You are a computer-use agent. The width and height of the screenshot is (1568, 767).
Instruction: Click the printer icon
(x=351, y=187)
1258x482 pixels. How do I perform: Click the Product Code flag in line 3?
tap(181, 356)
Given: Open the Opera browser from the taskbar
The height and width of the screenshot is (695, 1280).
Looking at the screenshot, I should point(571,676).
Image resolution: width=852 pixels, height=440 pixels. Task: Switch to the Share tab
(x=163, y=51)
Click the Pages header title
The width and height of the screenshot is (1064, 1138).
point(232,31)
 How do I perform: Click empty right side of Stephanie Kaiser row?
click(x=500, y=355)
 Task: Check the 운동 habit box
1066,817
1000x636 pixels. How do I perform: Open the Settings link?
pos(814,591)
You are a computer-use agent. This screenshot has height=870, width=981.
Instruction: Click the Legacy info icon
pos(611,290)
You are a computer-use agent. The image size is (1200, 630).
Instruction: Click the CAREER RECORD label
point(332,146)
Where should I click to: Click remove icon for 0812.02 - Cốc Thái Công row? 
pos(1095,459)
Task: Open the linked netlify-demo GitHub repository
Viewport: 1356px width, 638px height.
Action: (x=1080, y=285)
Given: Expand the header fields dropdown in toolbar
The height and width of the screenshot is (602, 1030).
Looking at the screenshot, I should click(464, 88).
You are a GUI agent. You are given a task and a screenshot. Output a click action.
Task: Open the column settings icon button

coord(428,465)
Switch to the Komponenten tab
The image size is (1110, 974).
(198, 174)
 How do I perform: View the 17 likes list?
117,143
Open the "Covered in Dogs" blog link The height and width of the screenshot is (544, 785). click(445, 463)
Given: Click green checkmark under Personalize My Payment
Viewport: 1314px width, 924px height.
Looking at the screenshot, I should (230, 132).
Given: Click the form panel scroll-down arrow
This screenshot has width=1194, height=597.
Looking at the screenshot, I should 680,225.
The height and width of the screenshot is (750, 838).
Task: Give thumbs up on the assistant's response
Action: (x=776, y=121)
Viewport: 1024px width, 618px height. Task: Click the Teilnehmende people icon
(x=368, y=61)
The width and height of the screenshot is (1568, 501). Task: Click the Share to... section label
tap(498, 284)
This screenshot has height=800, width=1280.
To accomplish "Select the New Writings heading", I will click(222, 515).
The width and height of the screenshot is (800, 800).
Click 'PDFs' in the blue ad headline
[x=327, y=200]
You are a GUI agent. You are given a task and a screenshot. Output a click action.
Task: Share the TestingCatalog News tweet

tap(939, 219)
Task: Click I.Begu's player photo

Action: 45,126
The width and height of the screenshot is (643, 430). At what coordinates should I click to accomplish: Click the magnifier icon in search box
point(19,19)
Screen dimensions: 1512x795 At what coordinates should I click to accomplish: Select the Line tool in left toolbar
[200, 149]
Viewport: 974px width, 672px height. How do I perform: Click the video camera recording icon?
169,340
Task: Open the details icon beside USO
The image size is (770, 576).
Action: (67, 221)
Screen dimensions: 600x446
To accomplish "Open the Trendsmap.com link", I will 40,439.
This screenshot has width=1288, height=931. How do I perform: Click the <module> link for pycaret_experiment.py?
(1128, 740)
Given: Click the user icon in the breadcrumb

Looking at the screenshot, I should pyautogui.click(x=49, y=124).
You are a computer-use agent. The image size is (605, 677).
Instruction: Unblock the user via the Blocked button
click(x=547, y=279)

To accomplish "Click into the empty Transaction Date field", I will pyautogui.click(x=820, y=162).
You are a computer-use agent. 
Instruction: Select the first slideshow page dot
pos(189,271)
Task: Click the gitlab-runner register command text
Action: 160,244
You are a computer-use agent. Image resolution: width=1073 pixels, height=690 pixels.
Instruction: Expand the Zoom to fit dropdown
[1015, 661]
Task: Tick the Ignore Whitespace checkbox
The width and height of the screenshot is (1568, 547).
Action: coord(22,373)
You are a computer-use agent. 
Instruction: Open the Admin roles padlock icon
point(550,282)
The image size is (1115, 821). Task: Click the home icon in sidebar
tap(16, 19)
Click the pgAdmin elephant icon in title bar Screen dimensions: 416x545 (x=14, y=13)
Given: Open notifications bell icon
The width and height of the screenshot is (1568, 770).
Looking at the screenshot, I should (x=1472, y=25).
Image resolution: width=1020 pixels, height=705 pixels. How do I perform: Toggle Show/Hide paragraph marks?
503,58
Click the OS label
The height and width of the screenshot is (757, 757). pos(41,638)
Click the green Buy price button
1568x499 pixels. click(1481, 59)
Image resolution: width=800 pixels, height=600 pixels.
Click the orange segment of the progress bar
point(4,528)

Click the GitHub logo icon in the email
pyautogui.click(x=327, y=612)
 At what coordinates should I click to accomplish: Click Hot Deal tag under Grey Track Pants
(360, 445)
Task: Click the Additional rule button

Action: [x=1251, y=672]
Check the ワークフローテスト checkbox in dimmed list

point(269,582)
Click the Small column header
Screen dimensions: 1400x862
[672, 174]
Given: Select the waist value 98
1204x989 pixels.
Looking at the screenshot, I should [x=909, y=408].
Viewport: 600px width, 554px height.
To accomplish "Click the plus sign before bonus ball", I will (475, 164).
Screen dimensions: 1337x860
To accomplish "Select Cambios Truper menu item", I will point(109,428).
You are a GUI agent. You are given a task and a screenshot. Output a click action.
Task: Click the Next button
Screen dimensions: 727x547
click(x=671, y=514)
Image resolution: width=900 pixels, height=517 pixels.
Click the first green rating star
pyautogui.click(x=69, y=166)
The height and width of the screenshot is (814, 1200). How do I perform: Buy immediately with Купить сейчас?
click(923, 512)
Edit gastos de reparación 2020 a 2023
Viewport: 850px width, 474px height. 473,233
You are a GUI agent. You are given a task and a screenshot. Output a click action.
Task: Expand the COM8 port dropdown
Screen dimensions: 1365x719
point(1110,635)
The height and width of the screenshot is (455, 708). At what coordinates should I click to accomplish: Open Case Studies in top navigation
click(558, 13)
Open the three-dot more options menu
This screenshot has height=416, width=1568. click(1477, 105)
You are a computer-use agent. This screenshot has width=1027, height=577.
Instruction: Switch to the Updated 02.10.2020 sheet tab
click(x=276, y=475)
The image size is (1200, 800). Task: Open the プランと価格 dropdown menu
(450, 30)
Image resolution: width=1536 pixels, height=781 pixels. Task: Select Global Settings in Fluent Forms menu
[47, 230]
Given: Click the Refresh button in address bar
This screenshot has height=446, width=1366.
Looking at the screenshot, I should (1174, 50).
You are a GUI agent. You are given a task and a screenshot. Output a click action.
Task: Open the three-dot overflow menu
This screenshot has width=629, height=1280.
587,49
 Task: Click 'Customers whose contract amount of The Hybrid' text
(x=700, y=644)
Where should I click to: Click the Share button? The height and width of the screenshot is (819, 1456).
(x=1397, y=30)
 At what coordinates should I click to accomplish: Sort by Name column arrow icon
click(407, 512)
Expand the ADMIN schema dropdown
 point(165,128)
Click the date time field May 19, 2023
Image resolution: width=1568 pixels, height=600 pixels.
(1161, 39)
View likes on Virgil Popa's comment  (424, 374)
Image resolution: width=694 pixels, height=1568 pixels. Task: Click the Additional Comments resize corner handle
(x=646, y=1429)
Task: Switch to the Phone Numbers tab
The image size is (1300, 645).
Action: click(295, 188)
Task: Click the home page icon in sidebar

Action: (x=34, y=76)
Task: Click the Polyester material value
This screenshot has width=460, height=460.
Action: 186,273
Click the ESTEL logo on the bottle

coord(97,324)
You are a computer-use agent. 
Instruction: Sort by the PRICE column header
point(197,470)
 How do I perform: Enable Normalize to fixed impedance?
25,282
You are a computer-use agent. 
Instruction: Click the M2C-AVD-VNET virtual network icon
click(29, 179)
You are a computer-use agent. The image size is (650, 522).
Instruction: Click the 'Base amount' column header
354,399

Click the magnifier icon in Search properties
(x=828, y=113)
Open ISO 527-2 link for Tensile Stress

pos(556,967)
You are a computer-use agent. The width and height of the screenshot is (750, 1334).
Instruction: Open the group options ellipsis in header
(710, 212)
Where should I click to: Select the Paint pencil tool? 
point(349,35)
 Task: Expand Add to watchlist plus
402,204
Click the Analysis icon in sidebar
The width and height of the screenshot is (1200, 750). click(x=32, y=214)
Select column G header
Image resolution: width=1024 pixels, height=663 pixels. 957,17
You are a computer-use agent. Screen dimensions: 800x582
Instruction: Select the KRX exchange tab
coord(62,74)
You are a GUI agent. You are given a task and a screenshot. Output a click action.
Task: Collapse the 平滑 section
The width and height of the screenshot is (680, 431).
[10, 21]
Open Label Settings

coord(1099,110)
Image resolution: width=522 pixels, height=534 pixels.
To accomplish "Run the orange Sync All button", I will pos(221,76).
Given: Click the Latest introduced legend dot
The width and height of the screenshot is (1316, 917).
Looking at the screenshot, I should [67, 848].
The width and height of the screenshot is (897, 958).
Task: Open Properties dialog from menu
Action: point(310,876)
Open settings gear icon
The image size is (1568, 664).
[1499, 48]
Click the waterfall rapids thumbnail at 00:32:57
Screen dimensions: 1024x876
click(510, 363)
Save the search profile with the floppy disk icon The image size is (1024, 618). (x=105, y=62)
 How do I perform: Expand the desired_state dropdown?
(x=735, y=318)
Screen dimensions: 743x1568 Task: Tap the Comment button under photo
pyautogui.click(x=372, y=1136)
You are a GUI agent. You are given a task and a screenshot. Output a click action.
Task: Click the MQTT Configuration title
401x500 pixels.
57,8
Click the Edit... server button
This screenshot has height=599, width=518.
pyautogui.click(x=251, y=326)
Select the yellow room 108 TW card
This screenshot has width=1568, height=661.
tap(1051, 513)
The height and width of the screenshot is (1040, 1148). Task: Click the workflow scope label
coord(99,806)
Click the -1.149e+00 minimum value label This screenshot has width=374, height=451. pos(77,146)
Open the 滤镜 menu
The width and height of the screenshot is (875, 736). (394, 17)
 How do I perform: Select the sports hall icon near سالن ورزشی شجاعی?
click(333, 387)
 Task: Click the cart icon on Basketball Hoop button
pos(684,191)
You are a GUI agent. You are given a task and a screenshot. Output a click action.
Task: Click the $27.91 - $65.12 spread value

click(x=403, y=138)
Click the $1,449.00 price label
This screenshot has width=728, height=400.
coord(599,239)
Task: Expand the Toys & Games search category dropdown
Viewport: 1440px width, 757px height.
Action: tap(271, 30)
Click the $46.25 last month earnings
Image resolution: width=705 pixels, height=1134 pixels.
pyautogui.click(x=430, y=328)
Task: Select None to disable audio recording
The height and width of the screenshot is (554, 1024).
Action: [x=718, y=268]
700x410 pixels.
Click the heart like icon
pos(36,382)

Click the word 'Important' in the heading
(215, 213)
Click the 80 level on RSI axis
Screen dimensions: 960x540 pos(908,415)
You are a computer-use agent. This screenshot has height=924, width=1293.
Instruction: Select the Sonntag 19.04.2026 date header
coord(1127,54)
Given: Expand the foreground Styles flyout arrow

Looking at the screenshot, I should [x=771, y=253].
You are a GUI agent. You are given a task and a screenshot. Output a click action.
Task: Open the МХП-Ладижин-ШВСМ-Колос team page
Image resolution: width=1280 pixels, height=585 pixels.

- [Prompt]
All that belongs in your answer is the stretch of entries above from the line with "Image resolution: width=694" through the line with "Given: Click the Latest introduced legend dot", printed exactly.

- [Answer box]
Image resolution: width=694 pixels, height=1568 pixels. Task: Click the Additional Comments resize corner handle
(x=646, y=1429)
Task: Switch to the Phone Numbers tab
The image size is (1300, 645).
Action: click(295, 188)
Task: Click the home page icon in sidebar

Action: (x=34, y=76)
Task: Click the Polyester material value
This screenshot has width=460, height=460.
Action: 186,273
Click the ESTEL logo on the bottle

coord(97,324)
You are a computer-use agent. 
Instruction: Sort by the PRICE column header
point(197,470)
 How do I perform: Enable Normalize to fixed impedance?
25,282
You are a computer-use agent. 
Instruction: Click the M2C-AVD-VNET virtual network icon
click(29, 179)
You are a computer-use agent. The image size is (650, 522).
Instruction: Click the 'Base amount' column header
354,399

Click the magnifier icon in Search properties
(x=828, y=113)
Open ISO 527-2 link for Tensile Stress

pos(556,967)
You are a computer-use agent. The width and height of the screenshot is (750, 1334).
Instruction: Open the group options ellipsis in header
(710, 212)
Where should I click to: Select the Paint pencil tool? 
point(349,35)
 Task: Expand Add to watchlist plus
402,204
Click the Analysis icon in sidebar
The width and height of the screenshot is (1200, 750). click(x=32, y=214)
Select column G header
Image resolution: width=1024 pixels, height=663 pixels. 957,17
You are a computer-use agent. Screen dimensions: 800x582
Instruction: Select the KRX exchange tab
coord(62,74)
You are a GUI agent. You are given a task and a screenshot. Output a click action.
Task: Collapse the 平滑 section
The width and height of the screenshot is (680, 431).
[10, 21]
Open Label Settings

coord(1099,110)
Image resolution: width=522 pixels, height=534 pixels.
To accomplish "Run the orange Sync All button", I will pos(221,76).
Given: Click the Latest introduced legend dot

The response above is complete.